| Material provided |
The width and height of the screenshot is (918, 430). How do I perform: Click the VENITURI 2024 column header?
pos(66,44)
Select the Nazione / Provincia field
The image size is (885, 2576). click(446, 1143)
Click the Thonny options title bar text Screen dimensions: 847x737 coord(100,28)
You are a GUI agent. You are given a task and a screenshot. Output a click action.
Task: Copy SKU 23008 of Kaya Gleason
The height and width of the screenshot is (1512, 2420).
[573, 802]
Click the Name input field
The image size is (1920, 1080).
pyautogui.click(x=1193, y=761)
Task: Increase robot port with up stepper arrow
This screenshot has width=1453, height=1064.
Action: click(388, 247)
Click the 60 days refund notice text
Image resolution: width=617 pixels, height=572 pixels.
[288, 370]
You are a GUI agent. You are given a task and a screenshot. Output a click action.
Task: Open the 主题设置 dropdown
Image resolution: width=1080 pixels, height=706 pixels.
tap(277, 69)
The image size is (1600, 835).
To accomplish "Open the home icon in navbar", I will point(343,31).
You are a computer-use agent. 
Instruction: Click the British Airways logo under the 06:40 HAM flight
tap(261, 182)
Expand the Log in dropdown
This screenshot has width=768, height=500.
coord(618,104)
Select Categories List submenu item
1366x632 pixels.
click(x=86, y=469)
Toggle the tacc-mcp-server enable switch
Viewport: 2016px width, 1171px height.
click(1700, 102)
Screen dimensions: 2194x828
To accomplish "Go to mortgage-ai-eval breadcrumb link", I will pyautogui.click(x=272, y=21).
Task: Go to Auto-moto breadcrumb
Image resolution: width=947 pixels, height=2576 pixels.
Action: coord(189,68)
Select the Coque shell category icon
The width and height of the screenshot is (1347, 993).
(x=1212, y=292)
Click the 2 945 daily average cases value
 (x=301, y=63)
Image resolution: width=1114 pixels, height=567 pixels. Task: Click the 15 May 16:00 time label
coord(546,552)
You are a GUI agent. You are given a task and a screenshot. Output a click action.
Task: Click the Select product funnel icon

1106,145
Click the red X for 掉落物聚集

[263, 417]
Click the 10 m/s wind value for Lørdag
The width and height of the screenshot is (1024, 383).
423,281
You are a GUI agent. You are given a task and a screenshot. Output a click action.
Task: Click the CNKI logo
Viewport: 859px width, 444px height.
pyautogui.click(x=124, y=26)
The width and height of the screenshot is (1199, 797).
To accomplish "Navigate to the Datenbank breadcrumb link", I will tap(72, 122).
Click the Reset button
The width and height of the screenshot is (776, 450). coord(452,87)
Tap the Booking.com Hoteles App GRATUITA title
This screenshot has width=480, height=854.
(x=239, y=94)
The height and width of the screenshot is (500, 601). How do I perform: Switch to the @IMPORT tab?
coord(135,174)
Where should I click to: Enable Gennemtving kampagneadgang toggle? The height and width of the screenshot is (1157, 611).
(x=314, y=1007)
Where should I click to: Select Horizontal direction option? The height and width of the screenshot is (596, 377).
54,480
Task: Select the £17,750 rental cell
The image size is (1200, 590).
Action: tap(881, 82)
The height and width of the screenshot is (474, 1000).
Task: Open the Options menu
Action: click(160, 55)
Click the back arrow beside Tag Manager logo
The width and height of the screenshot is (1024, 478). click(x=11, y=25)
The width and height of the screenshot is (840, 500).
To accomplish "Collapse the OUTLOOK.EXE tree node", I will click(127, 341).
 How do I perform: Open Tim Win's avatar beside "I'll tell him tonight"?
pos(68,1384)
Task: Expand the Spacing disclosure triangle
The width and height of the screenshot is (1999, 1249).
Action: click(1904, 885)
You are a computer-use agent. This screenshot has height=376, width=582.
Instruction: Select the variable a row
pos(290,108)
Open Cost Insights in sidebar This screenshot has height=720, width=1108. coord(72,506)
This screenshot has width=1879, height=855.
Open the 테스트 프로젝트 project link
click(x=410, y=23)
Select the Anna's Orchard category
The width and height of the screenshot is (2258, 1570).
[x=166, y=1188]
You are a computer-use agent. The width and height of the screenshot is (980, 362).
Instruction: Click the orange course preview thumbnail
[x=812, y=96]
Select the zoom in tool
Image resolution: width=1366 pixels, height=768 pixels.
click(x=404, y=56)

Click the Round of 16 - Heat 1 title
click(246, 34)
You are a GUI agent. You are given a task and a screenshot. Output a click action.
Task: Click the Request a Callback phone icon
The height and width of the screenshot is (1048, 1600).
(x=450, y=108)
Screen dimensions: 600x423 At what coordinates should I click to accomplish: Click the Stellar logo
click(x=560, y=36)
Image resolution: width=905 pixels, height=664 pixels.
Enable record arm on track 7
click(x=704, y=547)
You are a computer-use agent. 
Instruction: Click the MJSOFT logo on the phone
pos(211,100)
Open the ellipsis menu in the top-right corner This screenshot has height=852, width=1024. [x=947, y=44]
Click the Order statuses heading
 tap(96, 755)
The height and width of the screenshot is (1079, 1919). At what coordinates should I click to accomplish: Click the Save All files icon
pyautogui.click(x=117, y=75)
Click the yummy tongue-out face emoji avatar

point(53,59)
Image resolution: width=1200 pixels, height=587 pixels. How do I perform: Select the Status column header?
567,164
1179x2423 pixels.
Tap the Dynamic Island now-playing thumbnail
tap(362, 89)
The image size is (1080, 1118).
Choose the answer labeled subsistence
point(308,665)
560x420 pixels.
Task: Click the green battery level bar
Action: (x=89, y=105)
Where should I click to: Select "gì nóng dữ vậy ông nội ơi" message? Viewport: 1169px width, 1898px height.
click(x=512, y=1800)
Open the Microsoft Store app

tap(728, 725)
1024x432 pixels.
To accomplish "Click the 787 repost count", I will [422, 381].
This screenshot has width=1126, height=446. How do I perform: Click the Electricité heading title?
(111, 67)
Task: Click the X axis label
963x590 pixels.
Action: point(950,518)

| Exercise directions |
Please gather every line of the data above that contains the word "This", where uppercase and lowercase count as different.

| Task output |
This screenshot has width=1453, height=1064.
This screenshot has width=768, height=500.
This screenshot has width=480, height=854.
You are a computer-use agent. This screenshot has height=376, width=582.
Open Cost Insights in sidebar This screenshot has height=720, width=1108. coord(72,506)
This screenshot has width=1879, height=855.
Open the ellipsis menu in the top-right corner This screenshot has height=852, width=1024. [x=947, y=44]
This screenshot has width=1126, height=446. How do I perform: Click the Electricité heading title?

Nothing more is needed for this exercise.